Complete step-by-step answer:
Here, we are given a series of natural numbers divided into groups as (1), (2, 3, 4), (3, 4, 5, 6, 7), (4, 5, 6, 7, 8, 9, 10), _ _ _ _ _ _. We have to find the sum of the numbers in the ${n}^{th}$ group. First of all, let us consider the sequence given in the question.
S: (1), (2, 3, 4), (3, 4, 5, 6, 7), _ _ _ _ _ (n, n + 1, …..)
Here, we can see that in each group, each successive term differs by 1 from the previous term. We know that if there is some common difference between the terms in the sequence, then that sequence is called Arithmetic Progression.
Here, we have to find the sum of the numbers in the ${n}^{th}$ group. We know the sum of the terms of the group in A.P is given by
$\dfrac{n}{2}\left[ 2a+\left( n-1 \right)d \right].....\left( i \right)$
where ‘a’ is the first term, ‘d’ is the common difference and ‘n’ is the number of terms of this group. Now to find the sum of the terms of the ${n}^{th}$ group, first, we need to find the first term, common difference, and the number of terms of this group. Since the first term of the first group is 1, the first term of the second group is 2, the first term of the third group is 3, and so on. Therefore, we get the first term of the ${n}^{th}$ group as ‘n’.

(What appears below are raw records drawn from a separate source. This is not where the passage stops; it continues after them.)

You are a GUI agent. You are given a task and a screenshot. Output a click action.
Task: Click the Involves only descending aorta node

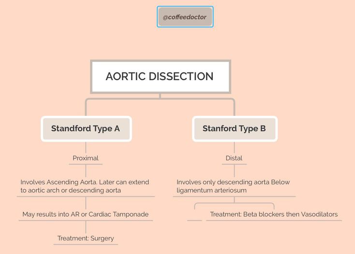234,186
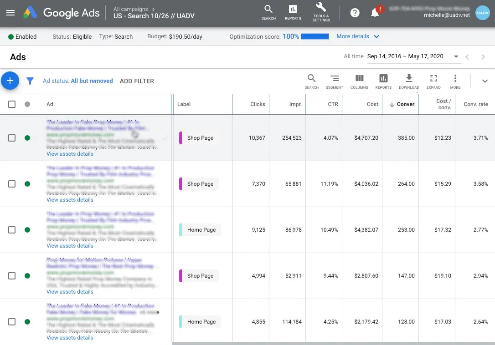The width and height of the screenshot is (495, 345).
Task: Click the Expand icon in the toolbar
Action: click(433, 81)
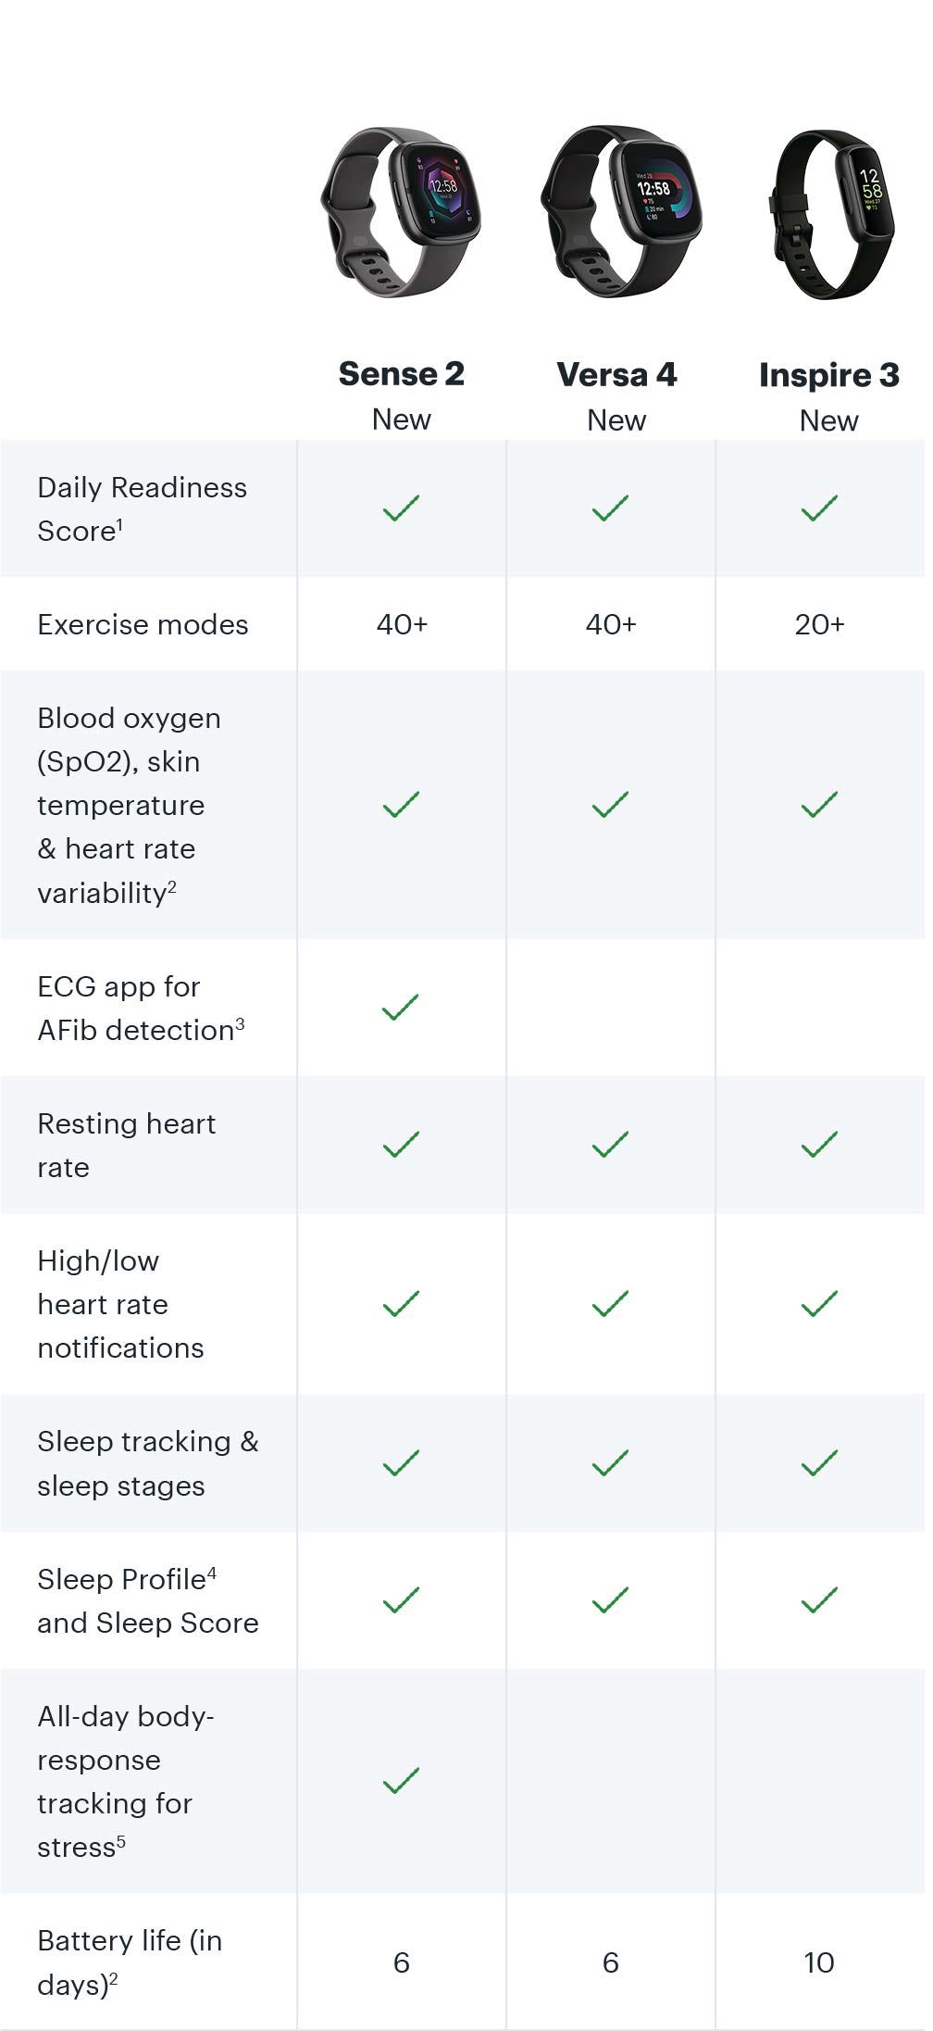This screenshot has height=2031, width=933.
Task: Click the Versa 4 watch image
Action: pyautogui.click(x=618, y=212)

$\underbrace{1,2,3.....n}_{\text{First terms of each group}}$
Now, we have to find the number of terms in the ${n}^{th}$ group. As we can see that the first group has 1 term, the second group has 3 terms and the third group has 5 terms. So, we will find the terms in the ${n}^{th}$ group as follows:
$\underbrace{1,3,5,7,9.....}_{\text{Number of terms in each group}}$
We can see that the above sequence is in A.P with common difference 2. So, to find the number of terms in the ${n}^{th}$ group, we have to find the ${n}^{th}$ term of the above A.P. We know that the ${n}^{th}$ term of A.P is given by ${{a}_{n}}=a+\left( n-1 \right)d$ where ‘a’ is the first term, ‘d’ is the common difference and ‘n’ is the number of terms. So by substituting a = 1, d = 2 and n = n, we get the number of terms in ${n}^{th}$ group as:
${{a}_{n}}=1+\left( n-1 \right)2$
$=1+2n-2$
$=2n-1$
Hence, we get the number of terms in the ${n}^{th}$ group as (2n – 1). Also, we know the common difference between the terms of each group is 1. So, by substituting a = n, d = 1, n = (2n – 1) in equation (i), we get, the sum of the terms of the ${n}^{th}$ group,
$S=\dfrac{\left( 2n-1 \right)}{2}\left[ 2n+\left( 2n-1-1 \right)1 \right]$
$=\dfrac{\left( 2n-1 \right)}{2}\left[ 2n+2n-2 \right]$
$=\dfrac{\left( 2n-1 \right)}{2}\left( 4n-2 \right)$
$=\left( 2n-1 \right)\left( 2n-1 \right)$
$={{\left( 2n-1 \right)}^{2}}$
$=4{{n}^{2}}+1-4n$
Hence, we get the sum of the terms of the ${n}^{th}$ group as $4{{n}^{2}}+1-4n$.

Note: In this question, some students make mistakes while substituting the value of n that is the number of terms. So this must be taken care of. Also, some students take the number of terms in the ${n}^{th}$ group as (2n + 1) instead of (2n- 1) which is wrong because here n is starting from 1 and not 0 because we don’t have 0 numbers in any group. So, these mistakes must be avoided and points should be there in mind.